Task prompt
Below are entries; copy exactly, and only, the lines from the one containing "How do I perform: Click" through their final line, leaving out pictures.

Collected data entries
==*==

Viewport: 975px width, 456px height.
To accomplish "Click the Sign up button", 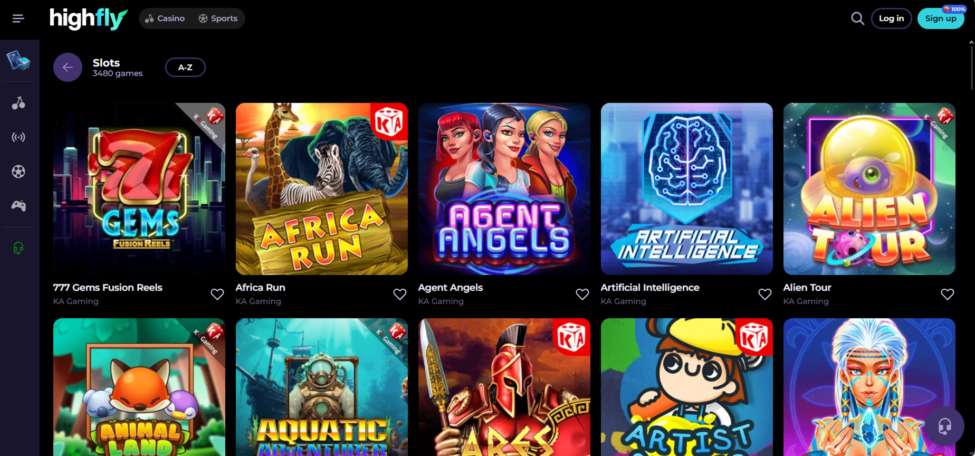I will 941,18.
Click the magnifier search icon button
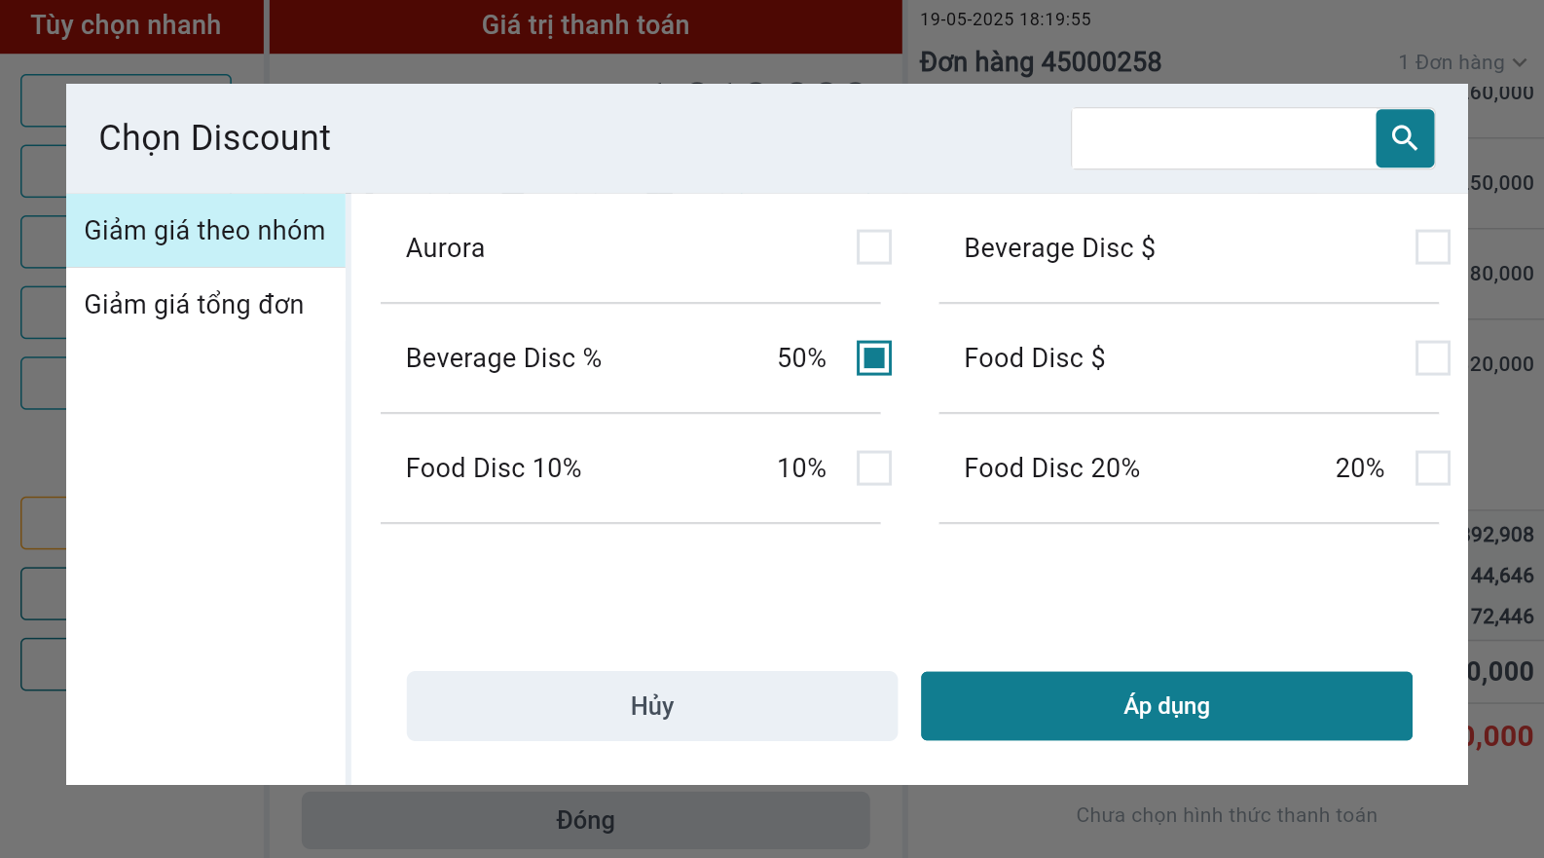 [1404, 138]
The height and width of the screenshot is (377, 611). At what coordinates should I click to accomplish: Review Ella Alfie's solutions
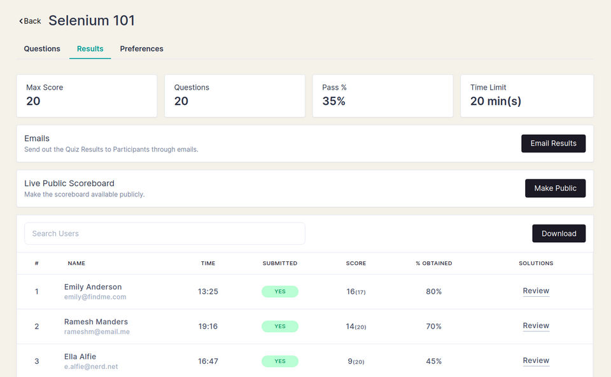(x=536, y=360)
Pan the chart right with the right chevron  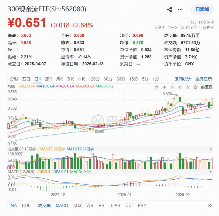click(188, 87)
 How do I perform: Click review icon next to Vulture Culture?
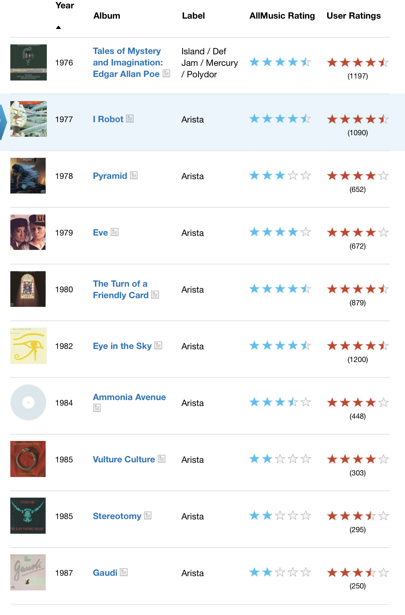pyautogui.click(x=162, y=459)
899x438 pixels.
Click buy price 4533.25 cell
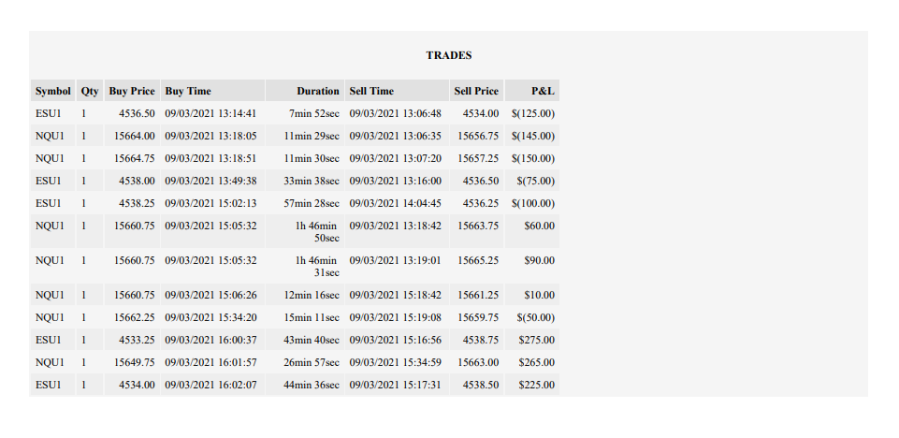[x=132, y=340]
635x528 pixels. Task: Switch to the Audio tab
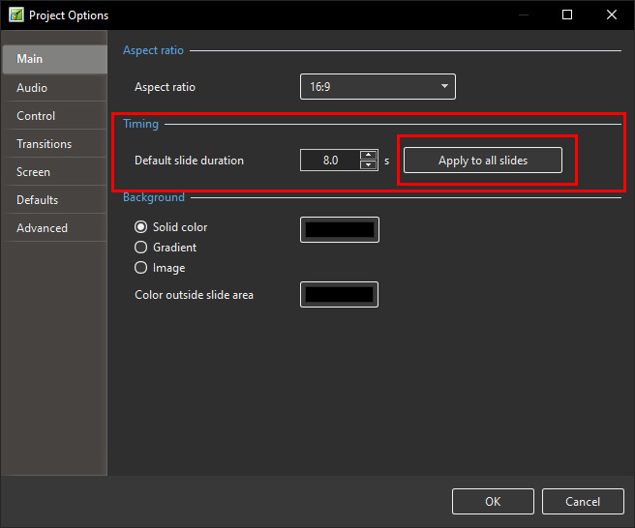32,88
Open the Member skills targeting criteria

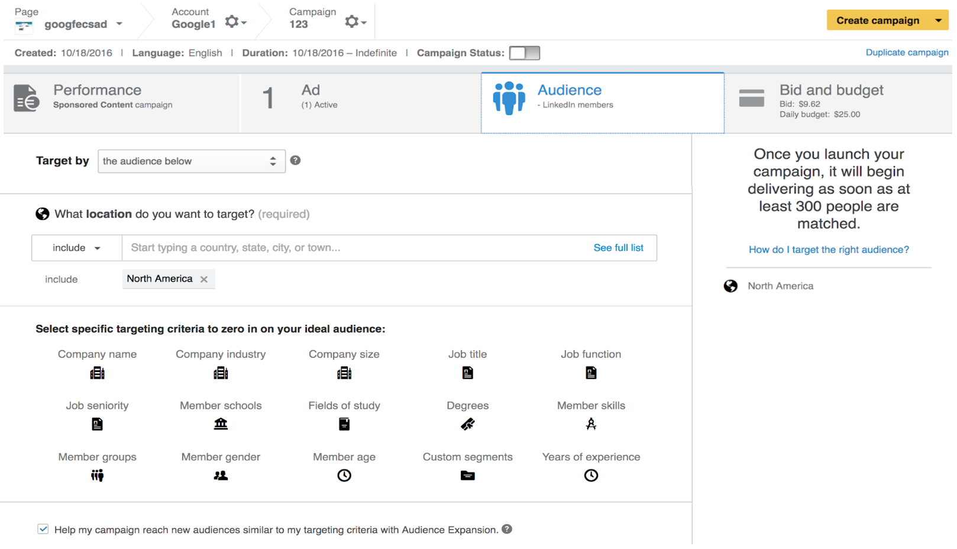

==*==

Answer to the problem
 How do I perform: Click review icon next to Vulture Culture?
pyautogui.click(x=162, y=459)
899x438 pixels.
Click buy price 4533.25 cell
[x=132, y=340]
635x528 pixels. Task: Switch to the Audio tab
32,88
Open the Member skills targeting criteria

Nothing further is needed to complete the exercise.